*** Exercise inputs ***

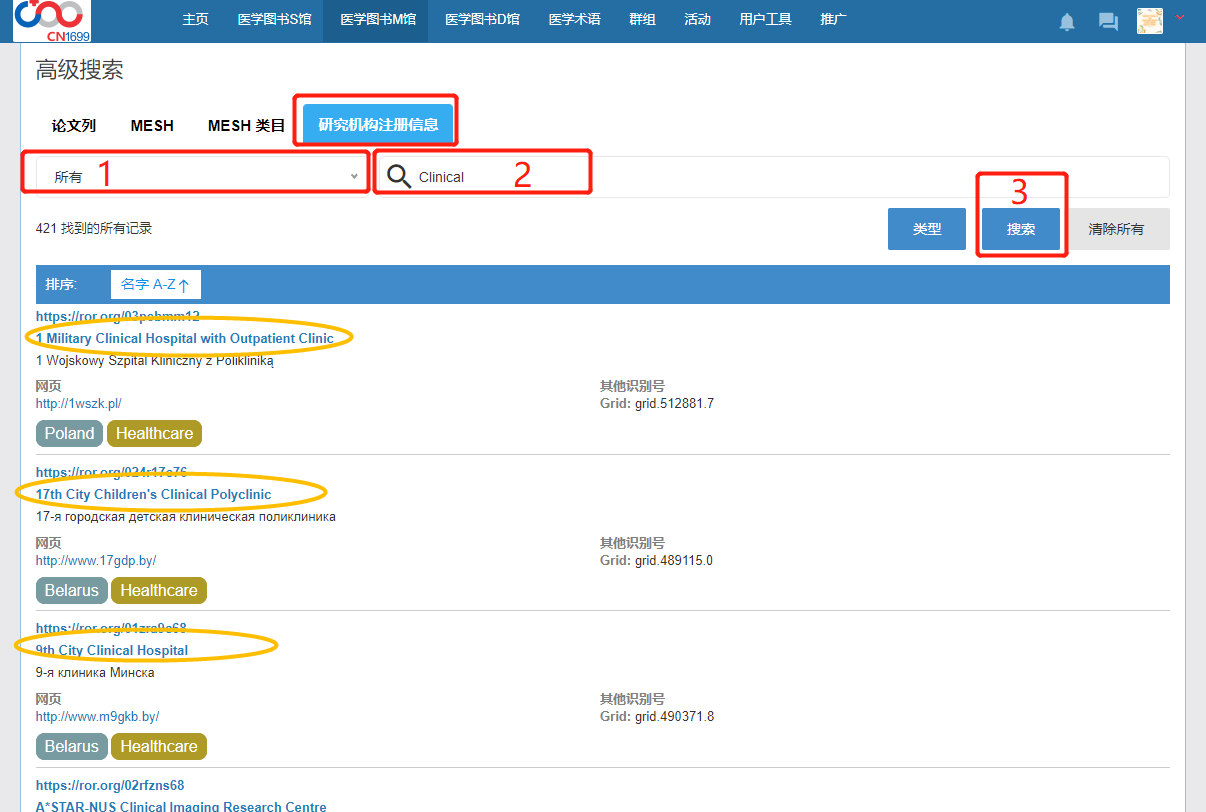Image resolution: width=1206 pixels, height=812 pixels.
Task: Click the 类型 button
Action: 927,229
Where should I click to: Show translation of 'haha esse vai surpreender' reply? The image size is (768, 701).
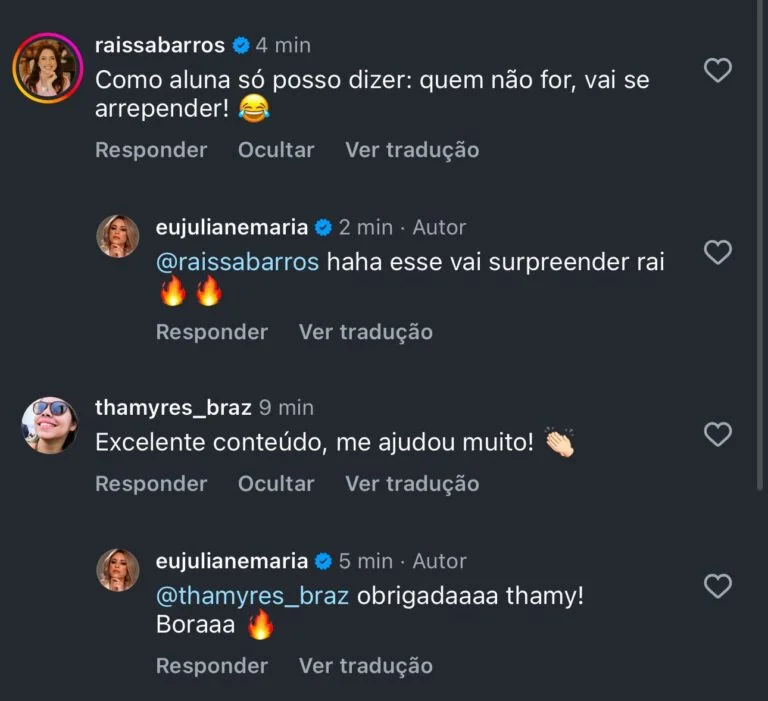[x=366, y=332]
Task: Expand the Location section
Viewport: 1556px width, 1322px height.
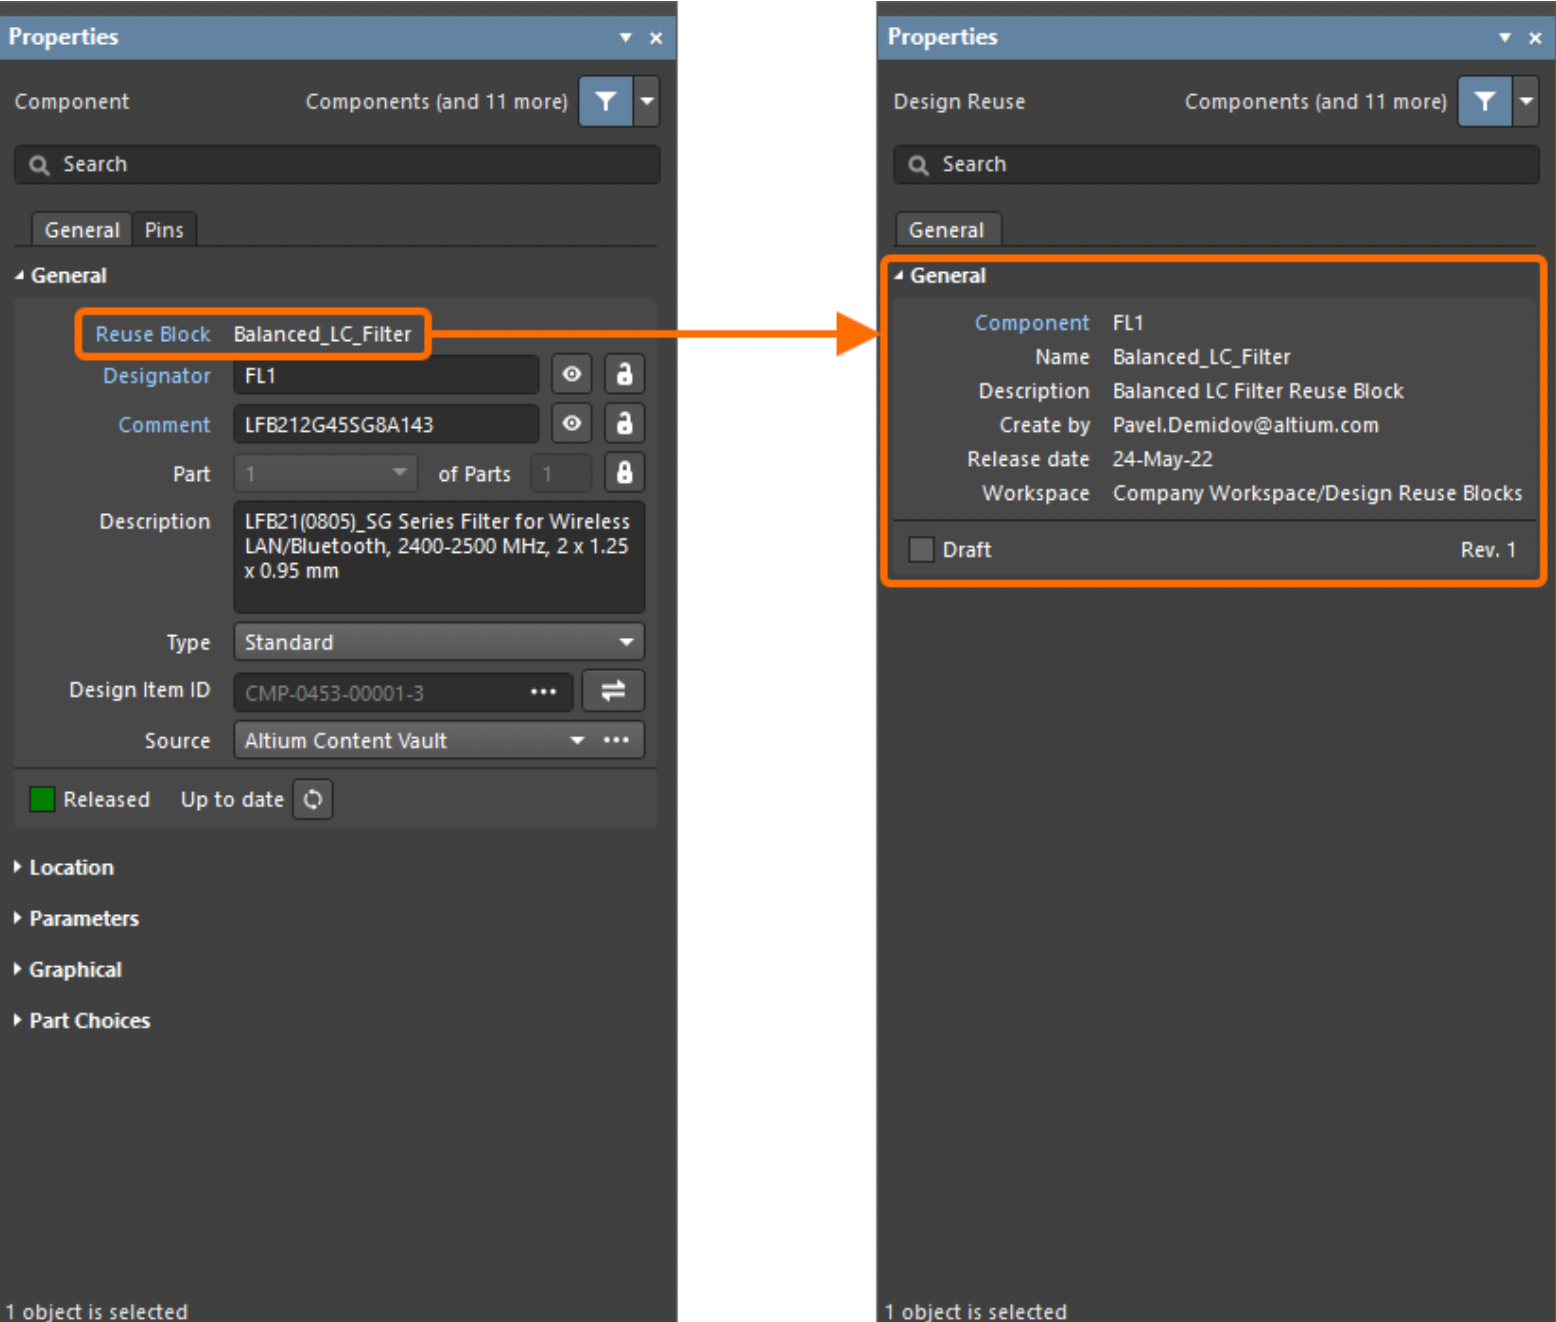Action: (x=71, y=867)
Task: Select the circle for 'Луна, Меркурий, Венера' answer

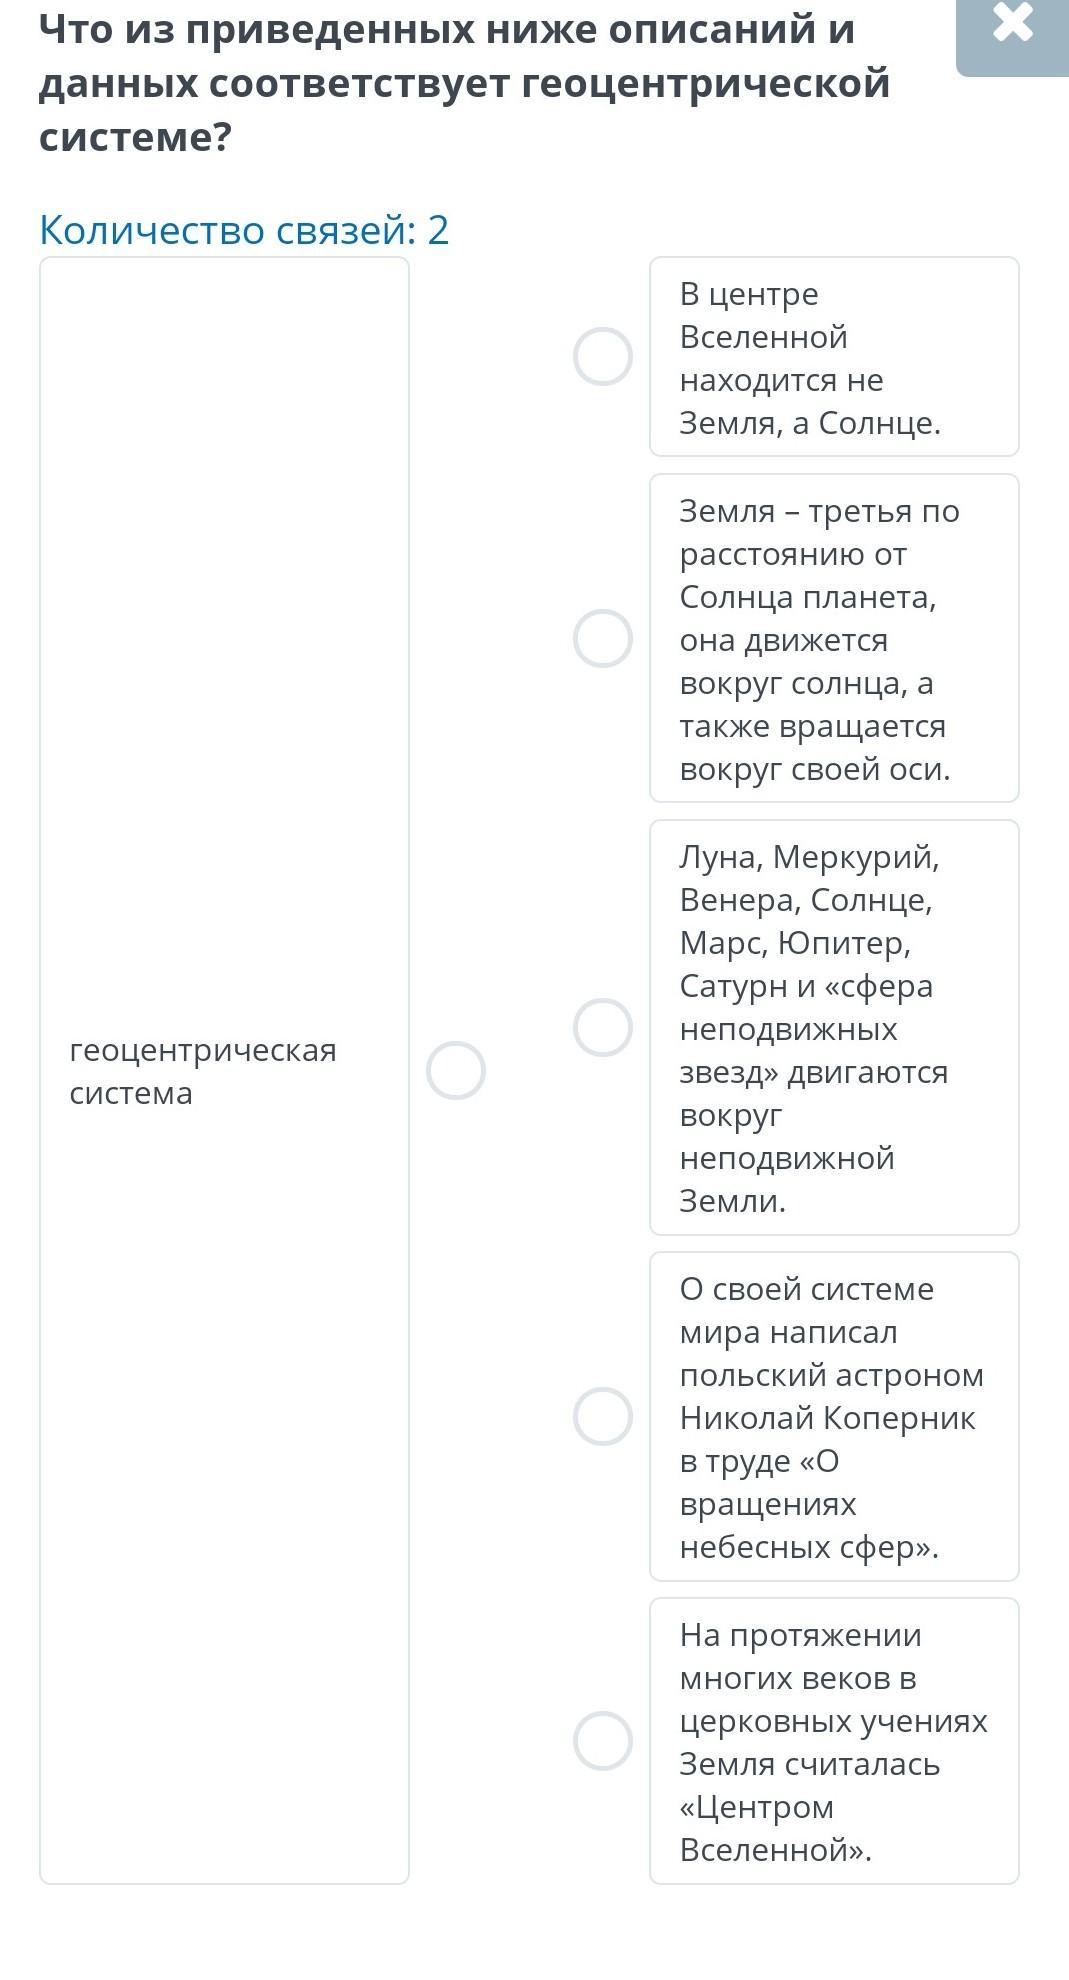Action: 603,1027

*** End of Exercise inputs ***

(Prompt) Begin at the line containing "Task: Expand the Location section" and extract every line through the end of the records, inclusive, exactly and only; omit pictures.

(Result of the exercise)
Task: Expand the Location section
Viewport: 1556px width, 1322px height.
Action: (x=71, y=867)
Task: Select the circle for 'Луна, Меркурий, Венера' answer

Action: 603,1027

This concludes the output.